Content starts

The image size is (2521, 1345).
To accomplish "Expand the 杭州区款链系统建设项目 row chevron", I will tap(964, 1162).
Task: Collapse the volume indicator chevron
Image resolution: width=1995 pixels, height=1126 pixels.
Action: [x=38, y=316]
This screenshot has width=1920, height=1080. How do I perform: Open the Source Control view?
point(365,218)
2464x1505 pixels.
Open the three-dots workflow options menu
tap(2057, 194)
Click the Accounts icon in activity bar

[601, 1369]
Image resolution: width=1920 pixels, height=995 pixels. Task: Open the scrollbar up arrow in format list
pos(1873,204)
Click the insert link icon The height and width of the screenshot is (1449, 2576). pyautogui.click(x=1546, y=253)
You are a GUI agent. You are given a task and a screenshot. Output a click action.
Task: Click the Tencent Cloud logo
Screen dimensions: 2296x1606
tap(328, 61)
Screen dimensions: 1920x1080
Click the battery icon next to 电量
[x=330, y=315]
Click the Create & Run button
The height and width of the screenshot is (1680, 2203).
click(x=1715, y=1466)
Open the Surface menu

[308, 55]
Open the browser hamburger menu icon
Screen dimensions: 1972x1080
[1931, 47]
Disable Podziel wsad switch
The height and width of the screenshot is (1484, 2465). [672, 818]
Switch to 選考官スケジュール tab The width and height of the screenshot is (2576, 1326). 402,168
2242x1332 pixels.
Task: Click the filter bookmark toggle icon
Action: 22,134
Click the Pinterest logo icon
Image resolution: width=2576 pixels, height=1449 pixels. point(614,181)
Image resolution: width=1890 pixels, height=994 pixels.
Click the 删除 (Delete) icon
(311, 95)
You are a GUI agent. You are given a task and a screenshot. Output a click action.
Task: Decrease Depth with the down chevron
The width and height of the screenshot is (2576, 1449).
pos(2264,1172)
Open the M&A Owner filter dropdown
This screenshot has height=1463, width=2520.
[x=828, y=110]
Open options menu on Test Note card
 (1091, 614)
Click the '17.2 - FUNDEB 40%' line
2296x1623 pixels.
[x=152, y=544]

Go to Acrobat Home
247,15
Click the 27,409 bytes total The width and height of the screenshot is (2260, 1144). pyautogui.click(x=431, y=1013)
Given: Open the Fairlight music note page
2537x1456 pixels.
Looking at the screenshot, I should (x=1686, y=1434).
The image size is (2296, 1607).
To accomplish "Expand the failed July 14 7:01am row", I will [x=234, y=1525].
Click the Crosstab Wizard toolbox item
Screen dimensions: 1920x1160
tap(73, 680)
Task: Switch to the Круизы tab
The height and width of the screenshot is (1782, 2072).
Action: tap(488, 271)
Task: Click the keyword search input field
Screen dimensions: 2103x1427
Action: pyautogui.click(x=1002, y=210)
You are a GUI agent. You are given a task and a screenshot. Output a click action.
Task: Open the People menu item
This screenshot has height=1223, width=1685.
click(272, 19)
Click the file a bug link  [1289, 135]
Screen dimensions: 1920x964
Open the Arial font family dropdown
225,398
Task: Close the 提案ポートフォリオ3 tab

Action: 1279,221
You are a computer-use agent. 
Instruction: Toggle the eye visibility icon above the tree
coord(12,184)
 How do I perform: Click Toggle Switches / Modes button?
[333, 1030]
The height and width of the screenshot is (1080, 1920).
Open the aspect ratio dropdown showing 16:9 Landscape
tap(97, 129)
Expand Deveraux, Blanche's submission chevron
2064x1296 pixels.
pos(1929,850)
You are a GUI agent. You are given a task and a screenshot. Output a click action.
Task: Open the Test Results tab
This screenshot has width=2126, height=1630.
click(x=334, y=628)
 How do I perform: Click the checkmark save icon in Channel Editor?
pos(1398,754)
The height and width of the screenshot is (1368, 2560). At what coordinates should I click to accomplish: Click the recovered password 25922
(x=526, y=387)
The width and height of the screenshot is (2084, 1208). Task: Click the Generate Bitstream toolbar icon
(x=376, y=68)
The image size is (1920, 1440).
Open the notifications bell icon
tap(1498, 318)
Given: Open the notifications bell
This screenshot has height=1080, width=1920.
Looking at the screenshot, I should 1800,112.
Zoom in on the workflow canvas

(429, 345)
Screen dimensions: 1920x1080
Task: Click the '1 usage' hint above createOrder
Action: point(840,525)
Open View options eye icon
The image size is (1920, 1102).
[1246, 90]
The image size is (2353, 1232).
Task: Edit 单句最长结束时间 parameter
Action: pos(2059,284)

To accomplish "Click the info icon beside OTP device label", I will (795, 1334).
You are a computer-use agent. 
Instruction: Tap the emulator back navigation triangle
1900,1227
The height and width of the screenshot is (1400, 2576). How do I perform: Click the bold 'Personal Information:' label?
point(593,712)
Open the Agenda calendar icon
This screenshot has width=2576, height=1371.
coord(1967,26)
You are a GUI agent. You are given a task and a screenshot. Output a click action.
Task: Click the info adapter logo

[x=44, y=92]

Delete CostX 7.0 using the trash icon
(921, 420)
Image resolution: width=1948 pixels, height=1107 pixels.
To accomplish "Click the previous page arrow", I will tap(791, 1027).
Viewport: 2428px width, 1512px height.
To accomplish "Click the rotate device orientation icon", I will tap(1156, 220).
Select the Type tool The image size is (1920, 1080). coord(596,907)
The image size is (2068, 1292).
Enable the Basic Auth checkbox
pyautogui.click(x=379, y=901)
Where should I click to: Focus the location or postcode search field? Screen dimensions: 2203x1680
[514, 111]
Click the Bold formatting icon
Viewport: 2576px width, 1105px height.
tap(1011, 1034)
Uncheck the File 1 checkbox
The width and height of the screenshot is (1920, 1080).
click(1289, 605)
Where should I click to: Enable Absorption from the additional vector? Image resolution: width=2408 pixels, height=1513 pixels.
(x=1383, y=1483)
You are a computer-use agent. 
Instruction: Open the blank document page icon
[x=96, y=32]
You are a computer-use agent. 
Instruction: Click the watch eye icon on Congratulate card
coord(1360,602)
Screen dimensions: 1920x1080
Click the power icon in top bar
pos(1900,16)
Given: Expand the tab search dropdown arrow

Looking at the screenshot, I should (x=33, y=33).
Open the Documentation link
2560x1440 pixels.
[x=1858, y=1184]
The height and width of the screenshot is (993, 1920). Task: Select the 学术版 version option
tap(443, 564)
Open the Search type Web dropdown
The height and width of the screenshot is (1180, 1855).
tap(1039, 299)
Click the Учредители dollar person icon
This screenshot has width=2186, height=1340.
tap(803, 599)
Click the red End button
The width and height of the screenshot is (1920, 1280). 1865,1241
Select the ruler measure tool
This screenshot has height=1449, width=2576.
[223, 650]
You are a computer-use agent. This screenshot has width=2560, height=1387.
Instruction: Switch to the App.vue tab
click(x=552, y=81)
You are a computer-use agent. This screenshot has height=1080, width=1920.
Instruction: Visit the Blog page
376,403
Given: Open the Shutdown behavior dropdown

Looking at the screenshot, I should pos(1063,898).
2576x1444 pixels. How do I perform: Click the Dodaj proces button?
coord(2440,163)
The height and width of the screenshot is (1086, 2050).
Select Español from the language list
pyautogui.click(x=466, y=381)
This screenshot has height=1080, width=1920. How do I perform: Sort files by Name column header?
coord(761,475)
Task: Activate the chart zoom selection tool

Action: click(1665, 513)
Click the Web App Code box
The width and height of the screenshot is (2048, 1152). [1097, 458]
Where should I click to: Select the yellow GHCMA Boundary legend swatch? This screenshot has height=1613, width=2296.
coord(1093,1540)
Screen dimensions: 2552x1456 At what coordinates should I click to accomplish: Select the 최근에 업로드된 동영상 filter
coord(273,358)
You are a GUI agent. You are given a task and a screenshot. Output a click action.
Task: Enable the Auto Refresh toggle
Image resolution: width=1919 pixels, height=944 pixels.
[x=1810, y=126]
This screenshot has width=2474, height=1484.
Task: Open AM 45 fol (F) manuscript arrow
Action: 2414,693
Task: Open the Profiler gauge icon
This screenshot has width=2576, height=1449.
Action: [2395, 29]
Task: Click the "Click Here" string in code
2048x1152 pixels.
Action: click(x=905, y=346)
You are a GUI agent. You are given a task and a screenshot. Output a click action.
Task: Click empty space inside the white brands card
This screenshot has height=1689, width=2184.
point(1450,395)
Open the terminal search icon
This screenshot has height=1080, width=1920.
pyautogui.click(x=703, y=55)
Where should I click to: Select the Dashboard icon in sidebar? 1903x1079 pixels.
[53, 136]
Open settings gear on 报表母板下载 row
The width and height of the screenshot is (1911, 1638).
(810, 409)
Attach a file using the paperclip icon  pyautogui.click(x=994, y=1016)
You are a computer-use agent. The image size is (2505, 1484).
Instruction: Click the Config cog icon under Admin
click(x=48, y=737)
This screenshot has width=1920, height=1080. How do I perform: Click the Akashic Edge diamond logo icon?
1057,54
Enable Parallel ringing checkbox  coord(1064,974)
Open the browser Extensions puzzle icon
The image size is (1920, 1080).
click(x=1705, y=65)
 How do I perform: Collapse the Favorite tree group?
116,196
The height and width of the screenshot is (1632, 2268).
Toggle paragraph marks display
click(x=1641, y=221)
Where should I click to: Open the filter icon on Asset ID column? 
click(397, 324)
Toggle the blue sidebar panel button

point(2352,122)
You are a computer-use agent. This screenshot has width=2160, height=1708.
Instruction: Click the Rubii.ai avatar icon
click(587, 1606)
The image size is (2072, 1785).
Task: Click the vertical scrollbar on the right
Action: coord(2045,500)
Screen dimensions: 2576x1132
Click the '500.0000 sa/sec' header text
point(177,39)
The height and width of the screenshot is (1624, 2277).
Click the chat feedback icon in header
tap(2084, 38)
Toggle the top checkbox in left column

Content ends

Return word for word the lines above from the line with "Task: Click the info adapter logo" to the line with "Click the Bold formatting icon", including both and leaving out all others.

▸ SOLUTION:
Task: Click the info adapter logo

[x=44, y=92]

Delete CostX 7.0 using the trash icon
(921, 420)
Image resolution: width=1948 pixels, height=1107 pixels.
To accomplish "Click the previous page arrow", I will tap(791, 1027).
Viewport: 2428px width, 1512px height.
To accomplish "Click the rotate device orientation icon", I will tap(1156, 220).
Select the Type tool The image size is (1920, 1080). coord(596,907)
The image size is (2068, 1292).
Enable the Basic Auth checkbox
pyautogui.click(x=379, y=901)
Where should I click to: Focus the location or postcode search field? Screen dimensions: 2203x1680
[514, 111]
Click the Bold formatting icon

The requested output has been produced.